Nkurunziza a gagné, le Burundi a perdu

Encore une de ces foutues élections africaines, ces commissions électorales indépendantistes, ces chefs d’Etat que l’on applaudit à leur arrivée et qu’on hue à leur départ. Ces dirigeants qui sitôt assis ne veulent plus partir.

S’il y a aujourd’hui un président bien tristement célèbre en Afrique c’est Pierre Nkurunziza du Burundi. D’habitude quand un homme persiste à faire tout le temps des choses anormales, il n’y a que deux choses : soit il se drogue, soit il est malade mental.

Je ne dis pas que le président Nkurunziza est comme cela, pardonnez- moi. Seulement, ce qu’il fait y ressemble beaucoup. Il aurait pu prouver le contraire s’il avait renoncé à ce 3e mandat. Il pouvait penser quand même à tous ces pauvres burundais en exil-plus  : de 150 000 réfugiés, tous ces morts et ces personnes blessées par balle alors qu’elles luttaient contre ce 3e mandat que ni la Constitution ni les accords d’Arusha ne permettent.

Nombreux sont désormais d’avis qu’il faut trouver non seulement un bon médecin à Pierre Nkurunziza, mais aussi un enseignant de cours de droit pour lui montrer que ce qu’il vient d’organiser n’est pas une élection, mais une farce. Lui dire aussi que l’Afrique a honte des dirigeants comme lui.
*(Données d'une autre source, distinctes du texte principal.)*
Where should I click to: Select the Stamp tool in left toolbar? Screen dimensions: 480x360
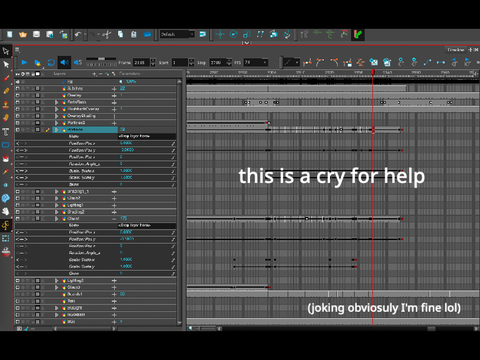tap(6, 105)
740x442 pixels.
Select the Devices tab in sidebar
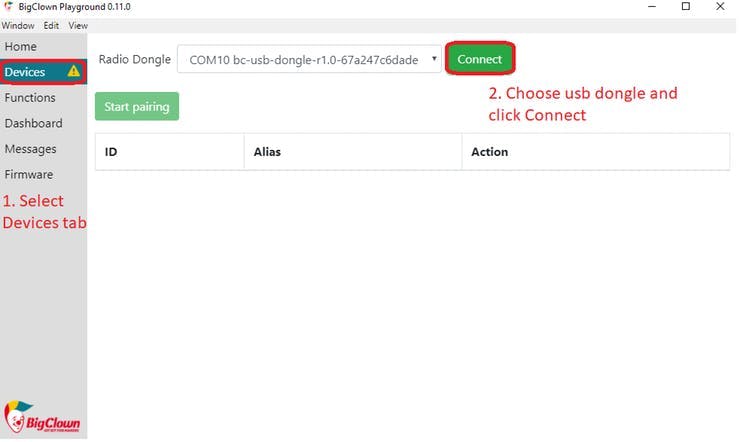point(25,72)
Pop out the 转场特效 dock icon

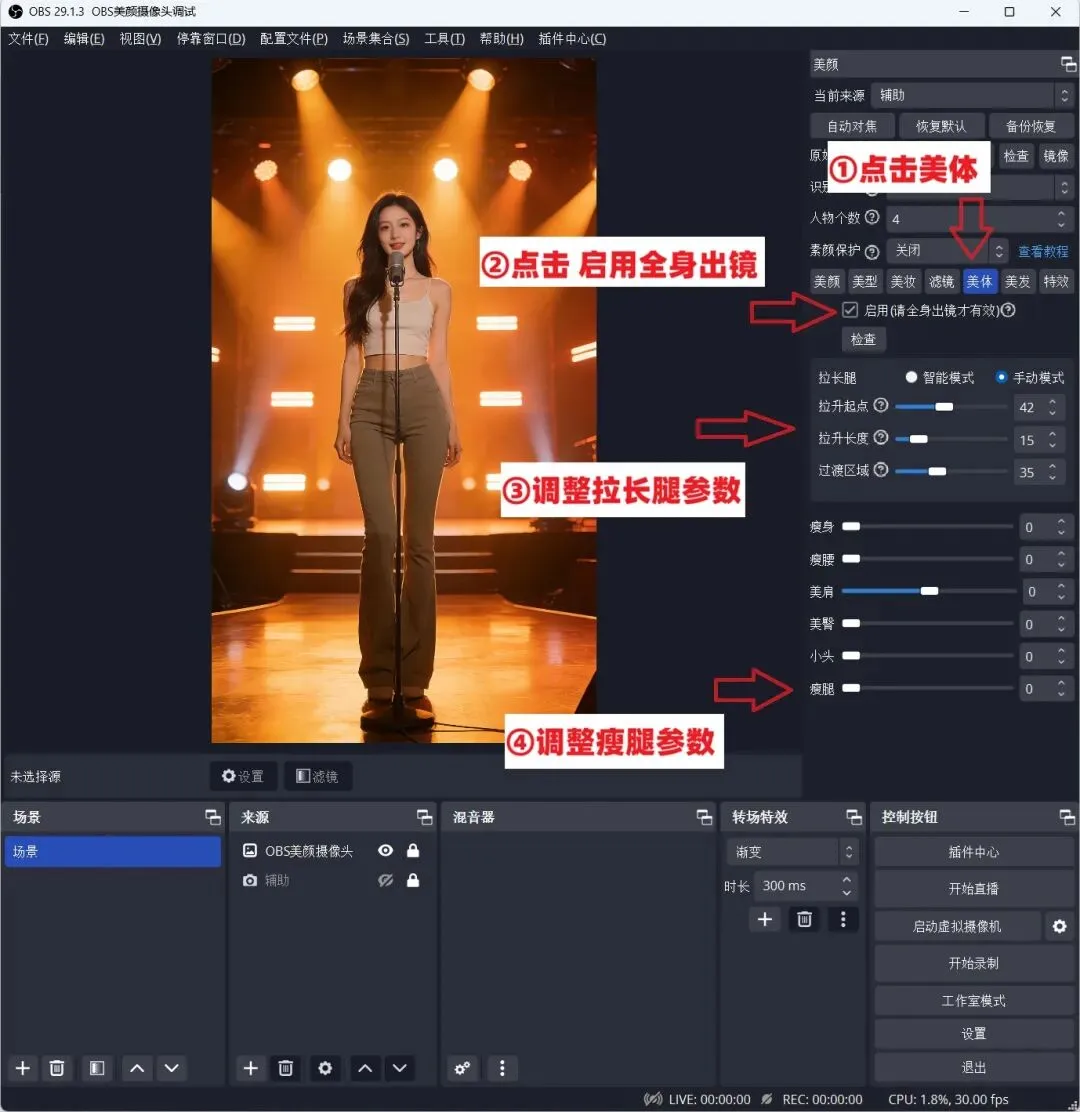854,817
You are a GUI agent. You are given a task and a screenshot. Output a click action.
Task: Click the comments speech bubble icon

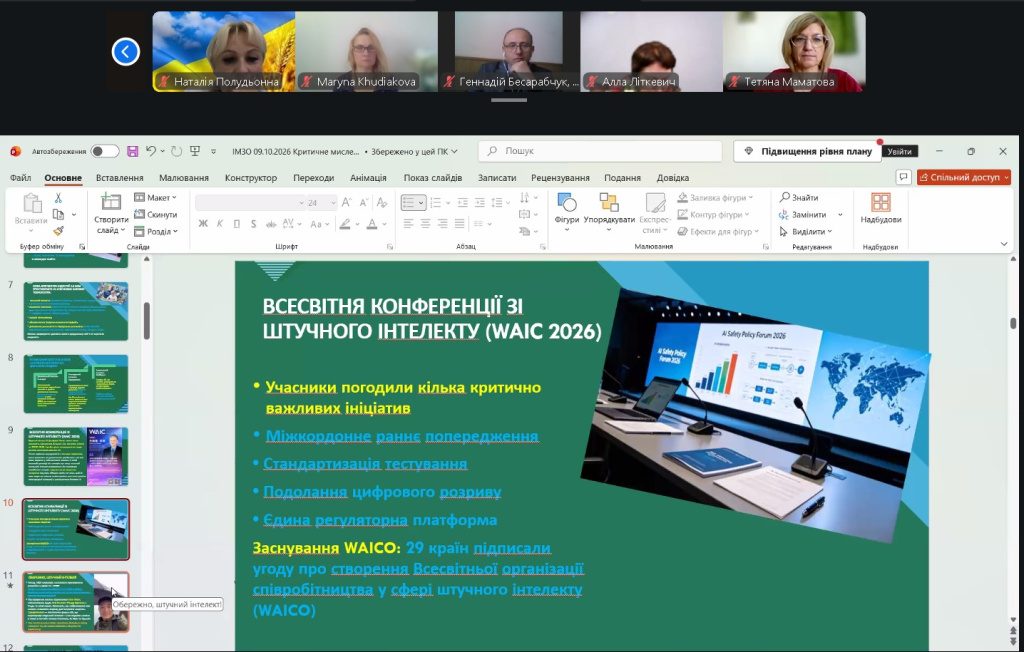point(903,177)
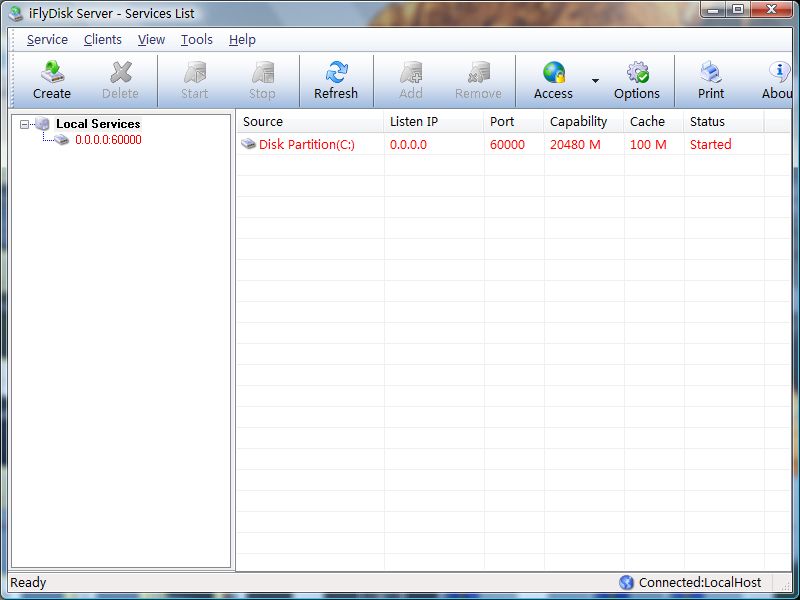Click the Stop service toolbar icon
This screenshot has width=800, height=600.
coord(262,73)
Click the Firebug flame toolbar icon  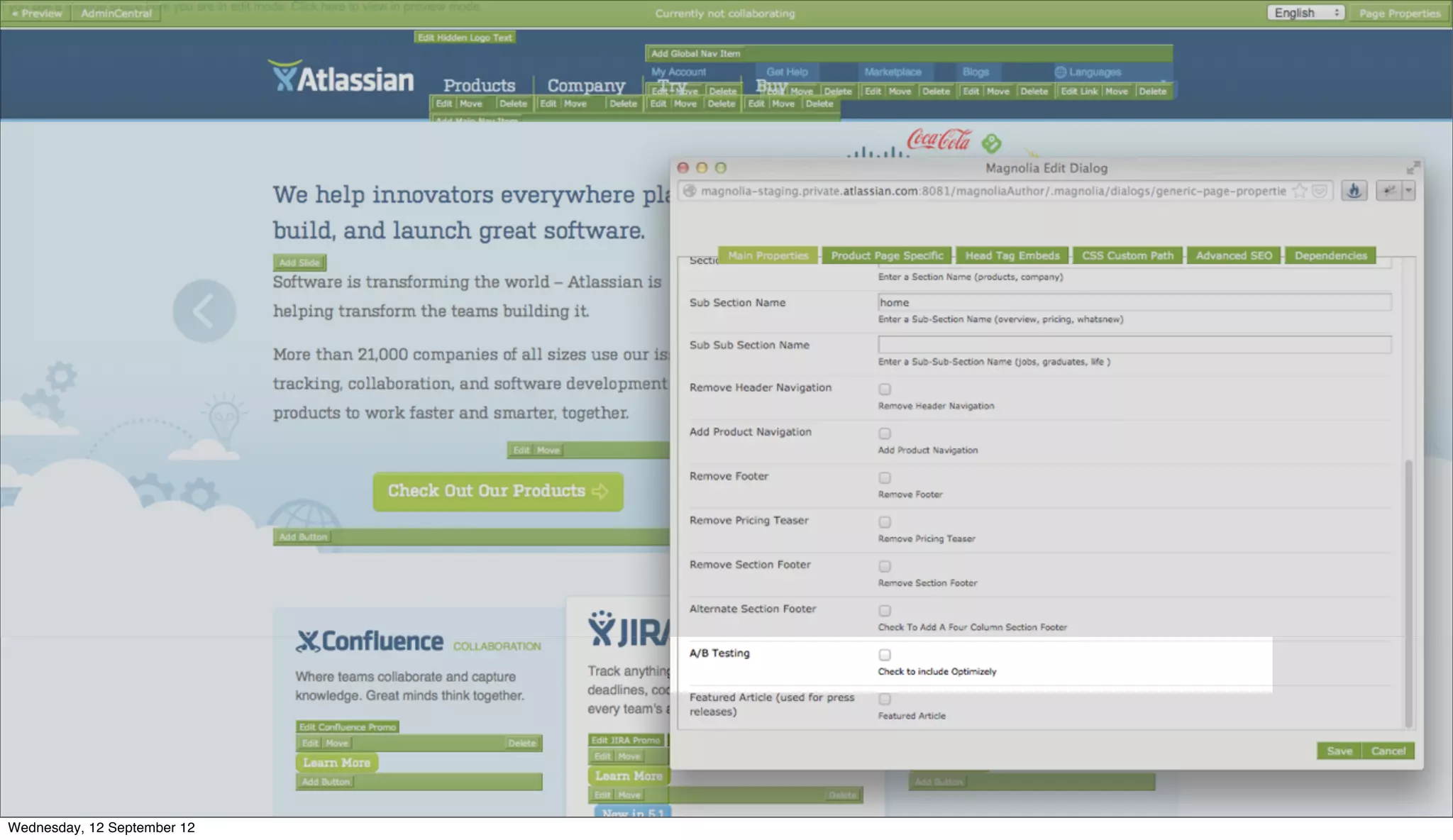coord(1354,191)
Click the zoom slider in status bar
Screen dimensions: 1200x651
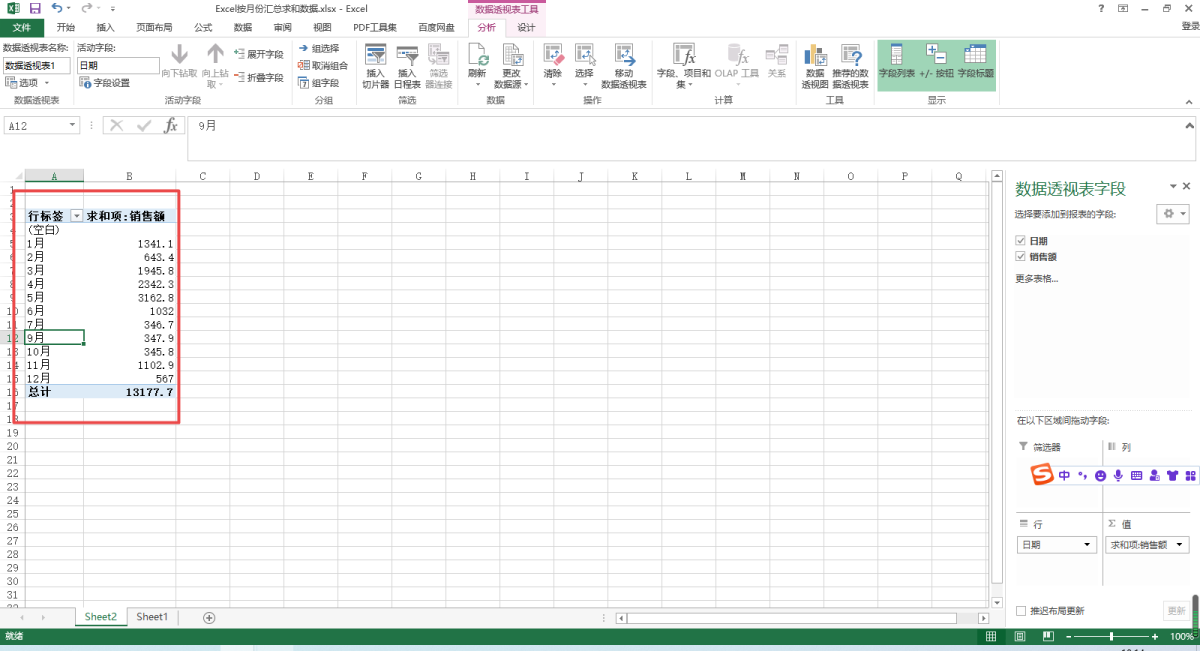point(1111,637)
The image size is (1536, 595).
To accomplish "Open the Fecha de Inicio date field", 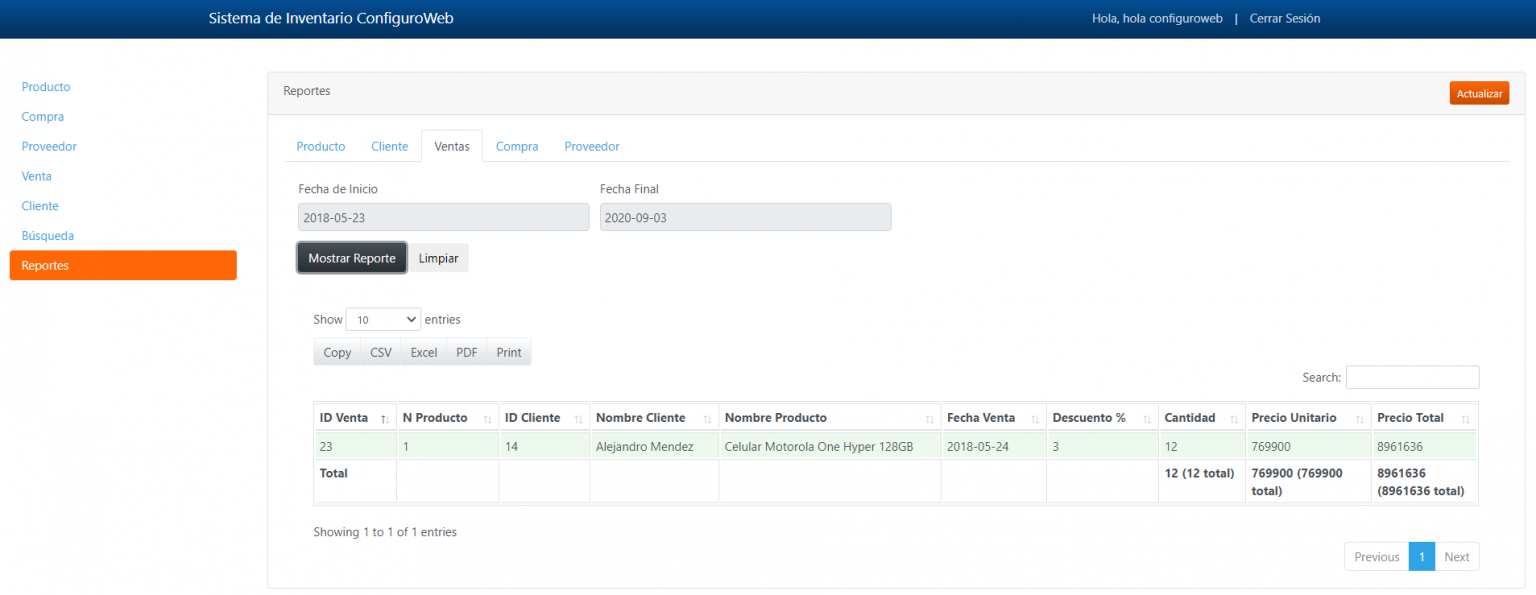I will (x=443, y=217).
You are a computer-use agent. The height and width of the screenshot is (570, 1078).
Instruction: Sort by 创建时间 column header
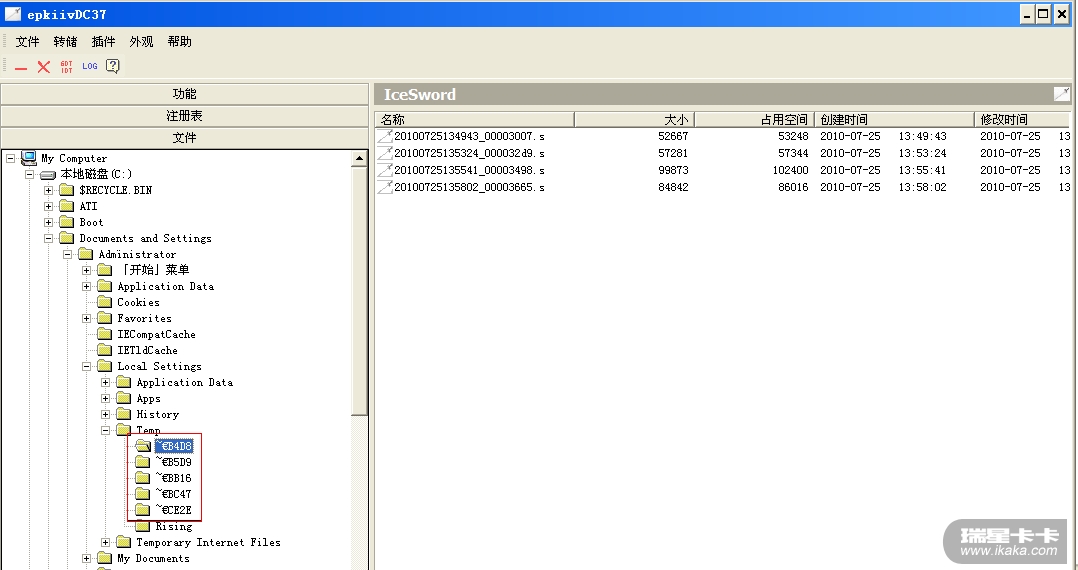[893, 120]
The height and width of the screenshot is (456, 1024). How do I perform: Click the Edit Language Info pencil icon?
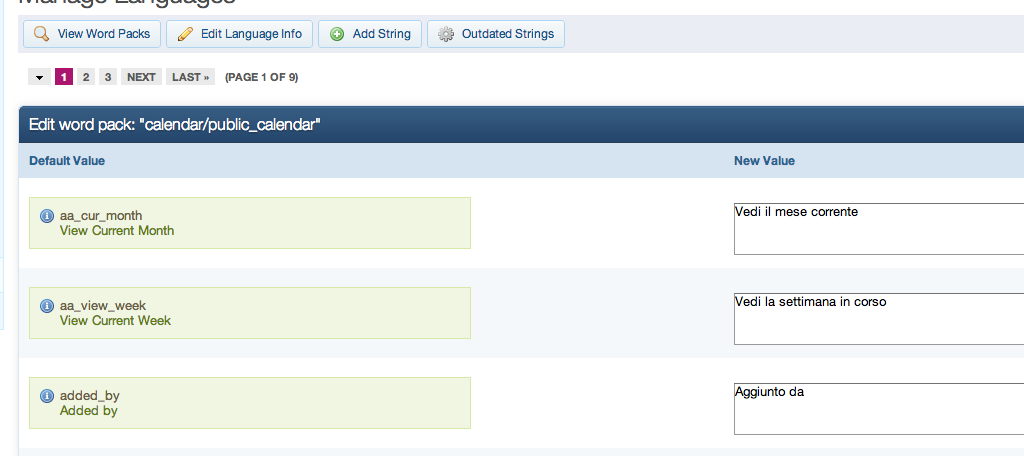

Je crois que l’heure est venue de mettre fin à toutes ces fameuses commissions électorales dites indépendantes. On ne voit plus en réalité à quoi elles servent. Ces élections qu’elles organisent sont finalement pires que celles qu’organisaient même les ministères de l’Intérieur.

Aujourd’hui, la commission électorale et le pouvoir en place marchent la main dans la main, au grand dam de l’opposition et de la société civile. C’est un peu comme un arbitre qui dans un match de football joue dans la même équipe que l’adversaire. Sur le terrain électoral, la Céni et le régime se font des passes en or, des caviars et le pays encaisse des buts.

Où est donc l’intérêt du peuple burundais dans cette élection du mardi 21 juillet 2015 ? Le peuple déjà si meurtri par plusieurs années de guerre et de dictature dont il pensait pourtant avoir déjà tourné la page.

Abandonné par la communauté internationale, le peuple burundais s’est battu seul contre ce 3e mandat de Nkurunziza. Hélas sans succès, car c’est l’armée qui a voté. Autrement dit, Nkurunziza est allé des urnes armées contre la Constitution et contre son propre pays. Et il a gagné.

Souvenez-vous, dans un autre billet, je vous disais que les urnes et même les coups d’Etat ne sont plus capables ni de changer les régimes ni de donner la démocratie en Afrique. Le cas du Burundi en est un exemple éloquent.

La communauté internationale doit cesser de distraire les Burundais. Cette communauté internationale a été capable d’empêcher Kadhafi de concrétiser son projet des Etats-Unis d’Afrique, en revanche elle s’est montrée totalement incapable d’empêcher Nkurunziza d’obtenir un 3e mandat.